文書の一節 -
* * *
そのときジャックは,今度は自分がそれにこたえる番だと気づいたのです。自分の中に平安を取り戻す唯一の道は,父親が示してくれたと同じ分別と善意,愛を自分が父親に示すことだと知りました。ジャックはバスを降り,帰りの切符を買って,家に向かいました。

家に着いたのは真夜中過ぎでした。家に入り明かりをつけると,揺りいすに座ったままの父親が頭を抱えていました。父親は顔を上げてジャックを見るといすから立ち上がり,二人は走り寄って抱き合いました。ジャックはよく,「家で過ごしたその後の何年かが,人生でいちばん幸せな時期でしたね」と言います。

一晩で大人になった少年の姿がここにあります。断絶した家族や崩壊した家庭に起因する大勢の「失われた人々」の一人に息子がなる前に,感情やプライドを抑えて救い出した父親の姿がここにあります。愛が家族を結びつけ,心の傷を癒す乳香となりました。愛はだれもが感じているのに,それを表そうとする人はあまりにも少ないのです。

シナイ山から語られた力強い言葉が響き渡ります。「あなたの父と母を敬え。」5 そして後の時代になって,主はこう命じられました。「ともに愛をもって生活するようにしなければならない。」6

兄弟の皆さん,わたしたちの責任,つまり神聖な義務とさえ言えるものとは,教会から離れてしまった人や家族の輪の中からさまよい出た人に助けの手を差し伸べることです。

教義と聖約の第18章から,主が啓示された美しい言葉.を一緒に思い起こしてみましょう。「人の価値が神の目に大いなるものであることを覚えておきなさい。… …

あなたがたはこの民に悔い改めを叫ぶことに生涯力を尽くし,一人でもわたしのもとに導くならば,わたしの父の王国で彼とともに受けるあなたがたの喜びはいかに大きいことか。

さて,あなたがたがわたしのもとに導いてわたしの父の王国に入れるようにした,一人の人とともに受けるあなたがたの喜びが大きいならば,もし多くの人をわたしのもとに導くとすればその喜びはいか.に大きいことか。」7

アロン神権定員会の会長会として,あるいはアドバイザーとして,主の助けを頂ければ,わたしたちの責任の下にある人々に手を差し伸べ,救い出すことができます。若い男性の皆さん,ほほえみを浮かべ決意を秘めながら,あまり活発でない少年に友情の手を差し伸べて,一緒に神権会に参加することができます。そして,主について学び,皆さんが実践するよう主が備えてくださったことについて学ぶことができるのです。皆さんには主の神聖な助けを受ける資格があります。それは主が次のように約束してくださっているからです。「わたしはあなたがたに先立って行こう。わたしはあなたがたの右におり,また左にいる。わたしの御霊はあなたがたの心の中にある。また,わたしの天使たちはあなたがたの周囲にいて,あなたがたを支えるであろう。」8

メルキゼデク神権を持つ兄弟の皆さん,ほかの人々やその家族への義務に関して言えば,皆さんにも同じ神聖な任務と責務が課せられています。そして,皆さんの努力に対して,主の同じ約束が与えられています。
* * *
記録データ
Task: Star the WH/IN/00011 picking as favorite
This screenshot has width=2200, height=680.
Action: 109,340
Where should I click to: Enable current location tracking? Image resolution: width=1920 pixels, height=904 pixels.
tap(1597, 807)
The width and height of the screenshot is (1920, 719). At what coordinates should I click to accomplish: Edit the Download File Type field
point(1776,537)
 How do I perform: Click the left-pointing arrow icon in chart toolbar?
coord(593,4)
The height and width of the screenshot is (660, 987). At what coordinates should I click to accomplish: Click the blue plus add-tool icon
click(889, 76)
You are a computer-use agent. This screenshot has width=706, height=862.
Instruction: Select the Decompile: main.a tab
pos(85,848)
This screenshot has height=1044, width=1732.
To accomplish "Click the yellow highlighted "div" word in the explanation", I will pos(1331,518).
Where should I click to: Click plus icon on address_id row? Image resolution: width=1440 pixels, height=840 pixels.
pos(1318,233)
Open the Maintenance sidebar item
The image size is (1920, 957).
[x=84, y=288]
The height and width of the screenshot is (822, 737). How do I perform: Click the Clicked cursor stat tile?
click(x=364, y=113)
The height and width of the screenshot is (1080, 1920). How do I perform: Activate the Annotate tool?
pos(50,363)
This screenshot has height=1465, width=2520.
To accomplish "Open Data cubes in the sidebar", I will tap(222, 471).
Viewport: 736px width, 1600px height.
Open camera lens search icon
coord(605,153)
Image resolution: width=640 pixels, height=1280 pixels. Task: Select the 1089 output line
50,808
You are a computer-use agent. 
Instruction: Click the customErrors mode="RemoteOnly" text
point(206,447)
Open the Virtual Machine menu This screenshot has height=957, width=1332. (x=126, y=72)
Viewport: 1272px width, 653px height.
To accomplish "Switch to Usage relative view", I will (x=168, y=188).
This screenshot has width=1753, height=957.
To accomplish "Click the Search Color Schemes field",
* * *
課題 - 文書の一節から、「一晩で大人になった少年の姿が」から「けの手を差し伸べることです。」までのすべてをそのまま抜き出してください。 答えには文書の一節だけを使ってください。

課題の結果 -
一晩で大人になった少年の姿がここにあります。断絶した家族や崩壊した家庭に起因する大勢の「失われた人々」の一人に息子がなる前に,感情やプライドを抑えて救い出した父親の姿がここにあります。愛が家族を結びつけ,心の傷を癒す乳香となりました。愛はだれもが感じているのに,それを表そうとする人はあまりにも少ないのです。

シナイ山から語られた力強い言葉が響き渡ります。「あなたの父と母を敬え。」5 そして後の時代になって,主はこう命じられました。「ともに愛をもって生活するようにしなければならない。」6

兄弟の皆さん,わたしたちの責任,つまり神聖な義務とさえ言えるものとは,教会から離れてしまった人や家族の輪の中からさまよい出た人に助けの手を差し伸べることです。